Goal: Remove concept of slots from InfosetImpl
Reasons:
1. So that element/node lookup can be name based.
2. Ease re-enabling of Unordered Sequences.
3. Ease enabling of 'query-style' expressions that return more than
one node.
An Infoset is a document (DIDocument) and the document contains exactly
one element (DIElement) as its root. These elements can be simple
(DISimple) or complex (DIComplex). Simple elements do not contain
children, complex elements do. DIArray represents an array (maxOccurs
>1). A DIArray shall always be a child of DIComplex. All of these
inherit from DINode.
Currently DIComplex models its children as an Array of DINodes. The
problem with the current implementation is that there's no way for us to
just ask for an element by name without walking the structure.
The solution involves modifying DIComplex to represent its children both
as a mutable.ArrayBuffer[DINode] and a HashMap[String,
mutable.Seq[DINode]]. The ArrayBuffer shall give us the necessary
insertion ordering information we need regarding the children as well as
constant time indexing access to the child in question. The ArrayBuffer
also has the added benefit of growing and shrinking as objects are added
and removed. While the HashMap will allow us to associate a name
(String) with DINodes that have that name thus providing a fast named
lookup.
This named lookup can be optimized further by only inserting into the
HashMap those elements that we know are used in expressions. These are
the elements that would most likely benefit from a fast named lookup and
will allow us to avoid additional overhead of hashing strings and
allocating/appending to a sequence.
The reason for having the HashMap contain a mutable.Seq[DINode] is that
it's possible for the following:
<element name="a" .../>
<element name="a" maxOccurs="unbounded"..../>
<element name="b".../>
<element name="a" ..../>
Each element named 'a' would have an associated DINode. Because there
are multiple DINodes named 'a', we need to represent them in the HashMap
using the same key 'a'. To do this, we add all instances of 'a' to a
Seq[DINode]. In this particular case, the HashMap would look as follows:
"a" -> mutable.Seq(DIElement, DIArray, DIElement)

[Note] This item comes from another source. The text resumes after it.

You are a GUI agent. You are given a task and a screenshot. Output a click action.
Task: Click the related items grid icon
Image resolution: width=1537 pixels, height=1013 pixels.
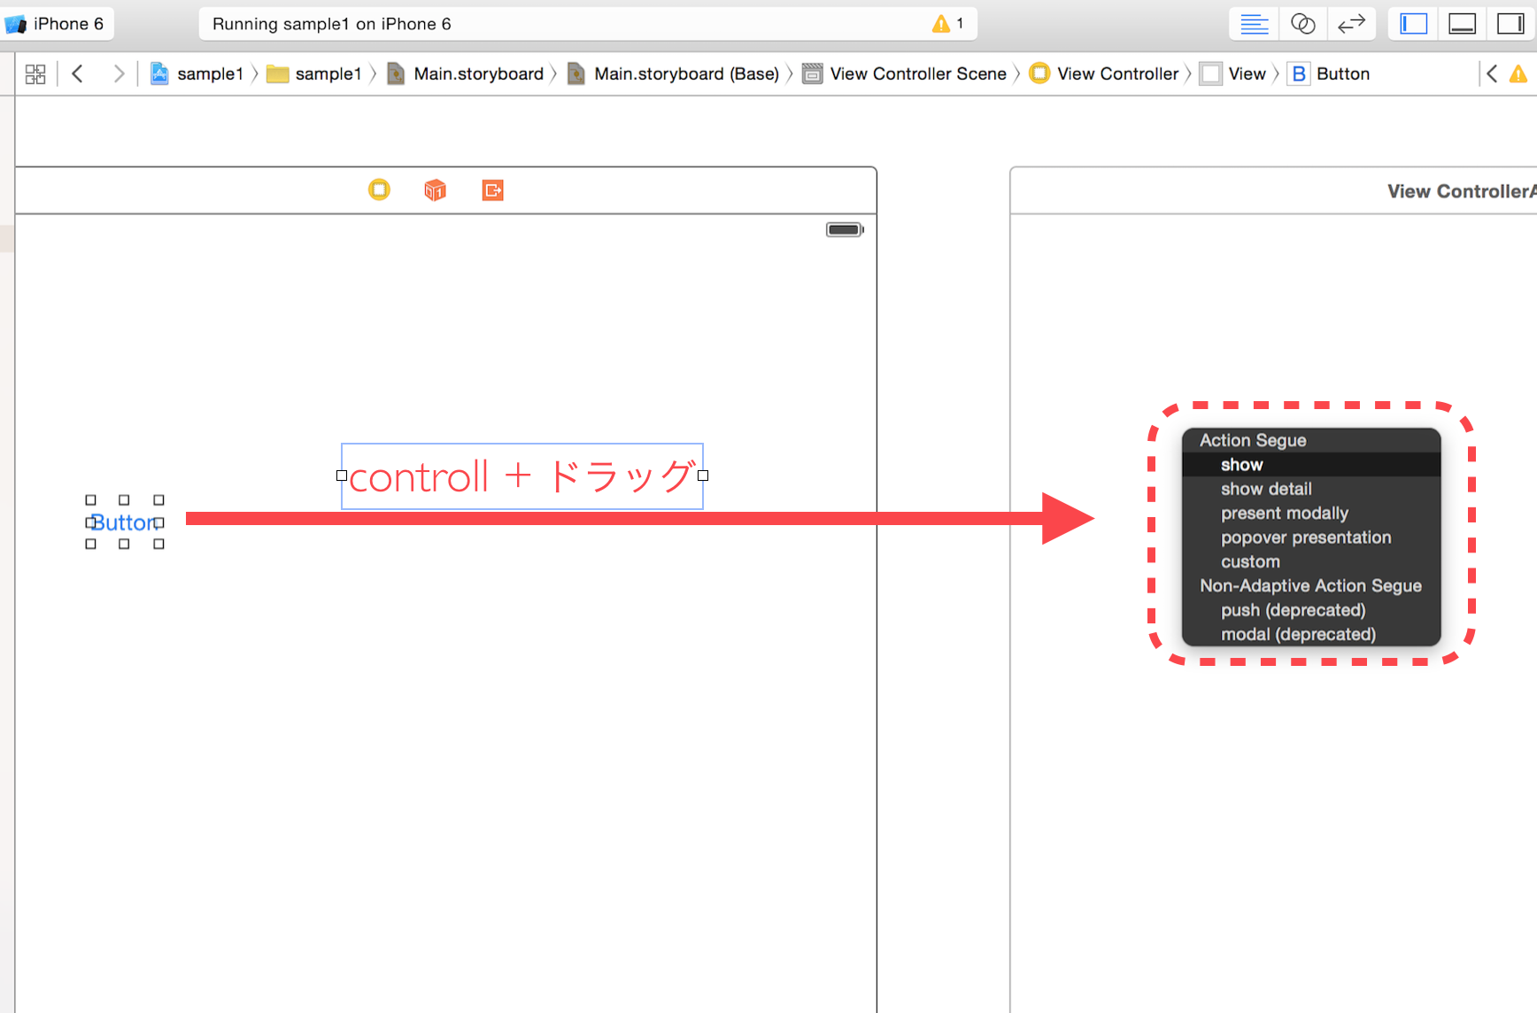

"b" -> mutable.Seq(DIElement)
The mutable.ArrayBuffer maintains the insertion order and would look as
follows:
mutable.ArrayBuffer(DIElement, DIArray, DIElement, DIElement)
Back tracking shall be accomplished by going to the last item in the
DIComplex ArrayBuffer and removing it.
1. If the last item is a DIElement, we simply delete it from the
ArrayBuffer and then remove it also from the HashMap.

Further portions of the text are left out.